The Revenue Surge and Shifting Margins
PhysicsWallah (PW) announced robust financial results for the third quarter of fiscal year 2026, driven by its expanding online and offline educational ventures. Revenue from operations climbed 33.7% year-on-year to Rs 1,082.4 crore for the quarter ending December 31, 2025. This performance allowed the company to surpass its full FY25 revenue within the first nine months of FY26, a significant top-line achievement [cite: Source A, 7]. The growth in paid users, from 3.60 million in 9M FY25 to 4.37 million in 9M FY26, underpinned this expansion [cite: Source A].
However, a deeper look reveals a divergence in profitability metrics. While Adjusted EBITDA saw a healthy 40% year-on-year increase to Rs 351.2 crore, reflecting a strong EBITDA margin of 32.4%, the Profit After Tax (PAT) margin stood at a more modest 9.4% (Rs 102.3 crore). This indicates that while core operational earnings are growing, the bottom-line profitability is being compressed by other expenses. Notably, employee benefit expenses, including share-based payments, remained the largest cost component at Rs 489.7 crore for the quarter [cite: Source A]. The substantial difference between EBITDA and PAT suggests significant interest expenses, depreciation, or tax outlays are impacting net profit. Furthermore, a significant portion of profit before tax stemmed from other income, raising questions about the sustainability of earnings solely from core operations.

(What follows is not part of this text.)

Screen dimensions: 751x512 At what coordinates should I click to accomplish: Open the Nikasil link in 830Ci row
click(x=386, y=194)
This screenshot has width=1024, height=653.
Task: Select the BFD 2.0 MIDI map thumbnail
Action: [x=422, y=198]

Network Expansion and Valuation Jitters
PW's physical footprint has grown dramatically, with 318 centres operational by December 31, 2025, up from 186 centers a year prior. This aggressive expansion into offline and hybrid learning models fuels revenue growth but demands considerable capital investment. The company's market capitalization, which stood around ₹33,000-₹35,000 crore in early February 2026, has seen a notable decline of over 21% since its IPO valuation in November 2025. This contraction, coupled with a negative Earnings Per Share (EPS) and a high Price-to-Book (P/B) ratio, suggests that market sentiment is increasingly scrutinizing the company's valuation.
Compared to peers in the Indian edtech space, PW's substantial revenue growth is evident. However, its profitability metrics present a contrast. While competitors like MPS, Veranda Learning, and Jaro Institute operate with significantly lower market capitalizations and often report positive Return on Equity (ROE), PW's ROE remains negative at approximately -19%. The company's IPO was priced at ₹109, listing at a premium of 33% on November 18, 2025 [cite: Source A]. Yet, the stock has since faced pressure, underperforming the benchmark Sensex year-to-date.
Divided Analyst Views and Future Trajectory
Analyst sentiment towards PhysicsWallah is bifurcated. While some analysts maintain a 'Buy' or 'Outperform' rating with an average 12-month price target around ₹135-₹138, suggesting potential upside, others express significant caution. MarketsMOJO assigned a 'Strong Sell' rating in December 2025, citing valuation concerns. Goldman Sachs initiated coverage with a 'Neutral' rating and a target of ₹135, reflecting a balanced view of growth prospects against valuation headwinds. The edtech sector in India continues to evolve, with trends pointing towards AI integration and hybrid learning models becoming standard, presenting both opportunities and increased competition for PW. The company's ability to convert its topline growth and extensive network into sustainable, profitable PAT growth will be crucial for investor confidence.